Autre originalité d'Orange Bank (loin d'être inédite, toutefois), ses clients pourront interagir par tchat avec leurs finances personnelles, via un assistant virtuel. Motorisé par la technologie Watson d'IBM, il est vanté comme capable d'apprentissage, au fil de ses conversations, afin d'améliorer sa pertinence et de personnaliser la relation. Le principe semble séduisant, si ce n'est que l'ambition affichée de rendre possible les transferts d'argent par ce moyen à la fin de l'année le rend un peu trivial : aujourd'hui, c'est surtout de conseil avancé que les clients ont besoin, pas d'aide avec leurs transactions.
En arrière-plan, les contradictions et autres approximations sont tout aussi dérangeantes.

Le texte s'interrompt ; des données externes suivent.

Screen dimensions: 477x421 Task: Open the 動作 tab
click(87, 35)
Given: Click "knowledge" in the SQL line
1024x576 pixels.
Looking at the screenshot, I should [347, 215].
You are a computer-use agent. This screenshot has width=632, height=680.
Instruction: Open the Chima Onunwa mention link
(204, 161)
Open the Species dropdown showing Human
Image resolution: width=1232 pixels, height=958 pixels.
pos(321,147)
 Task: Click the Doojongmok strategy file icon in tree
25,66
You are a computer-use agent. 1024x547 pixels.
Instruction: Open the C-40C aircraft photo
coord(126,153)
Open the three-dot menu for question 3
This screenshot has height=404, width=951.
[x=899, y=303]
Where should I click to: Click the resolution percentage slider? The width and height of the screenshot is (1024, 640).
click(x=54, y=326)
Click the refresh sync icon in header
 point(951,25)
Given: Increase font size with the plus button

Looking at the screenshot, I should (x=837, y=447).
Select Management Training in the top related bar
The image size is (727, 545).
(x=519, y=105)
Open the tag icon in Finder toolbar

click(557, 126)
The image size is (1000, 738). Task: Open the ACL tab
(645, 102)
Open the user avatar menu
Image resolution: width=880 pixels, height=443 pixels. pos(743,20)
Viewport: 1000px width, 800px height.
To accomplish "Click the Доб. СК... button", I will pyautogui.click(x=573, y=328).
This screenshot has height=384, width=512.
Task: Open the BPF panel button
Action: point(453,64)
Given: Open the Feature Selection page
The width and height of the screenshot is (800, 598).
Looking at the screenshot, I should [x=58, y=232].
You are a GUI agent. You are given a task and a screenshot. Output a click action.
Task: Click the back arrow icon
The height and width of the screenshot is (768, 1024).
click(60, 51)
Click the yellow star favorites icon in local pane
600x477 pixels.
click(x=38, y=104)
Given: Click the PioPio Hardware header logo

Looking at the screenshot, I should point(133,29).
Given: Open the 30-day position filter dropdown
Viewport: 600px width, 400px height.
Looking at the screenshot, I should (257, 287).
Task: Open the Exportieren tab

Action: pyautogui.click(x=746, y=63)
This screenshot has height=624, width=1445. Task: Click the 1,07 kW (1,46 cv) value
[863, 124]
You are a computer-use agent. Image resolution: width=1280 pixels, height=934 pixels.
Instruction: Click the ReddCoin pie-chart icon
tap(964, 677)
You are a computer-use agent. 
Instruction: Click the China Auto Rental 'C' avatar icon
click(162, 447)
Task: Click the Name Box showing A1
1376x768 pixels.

Par exemple, l'affirmation qu'Orange Bank est conçue d'abord pour le mobile n'est supportée par aucune réalité. Outre les services qui, on l'a vu, restent très classiques (même en incluant le paiement via smartphone), ses fondations techniques reposent, selon la rumeur publique, sur le progiciel de SAB (comme le Compte Nickel…), qui, quelles que soient ses qualités, est loin de constituer une base de banque mobile.
Plusieurs dirigeants (dont son directeur général, André Coisne, dans la vidéo ci-dessous) répètent à l'envi qu'Orange Bank collabore étroitement avec les meilleures startups – ce qui serait une excellente idée, comme le démontrent, encore, N26 et sa capacité à ajouter rapidement de nouveaux produits à son catalogue. Pourtant, c'est IBM qui propulse son assistant virtuel, c'est une PME plutôt traditionnelle qui fournit le cœur de système, c'est (autre on-dit) Capgemini qui réalise l'intégration… Ce ne sont pourtant pas les jeunes pousses crédibles qui manquent (en Europe) pour créer une offre innovante !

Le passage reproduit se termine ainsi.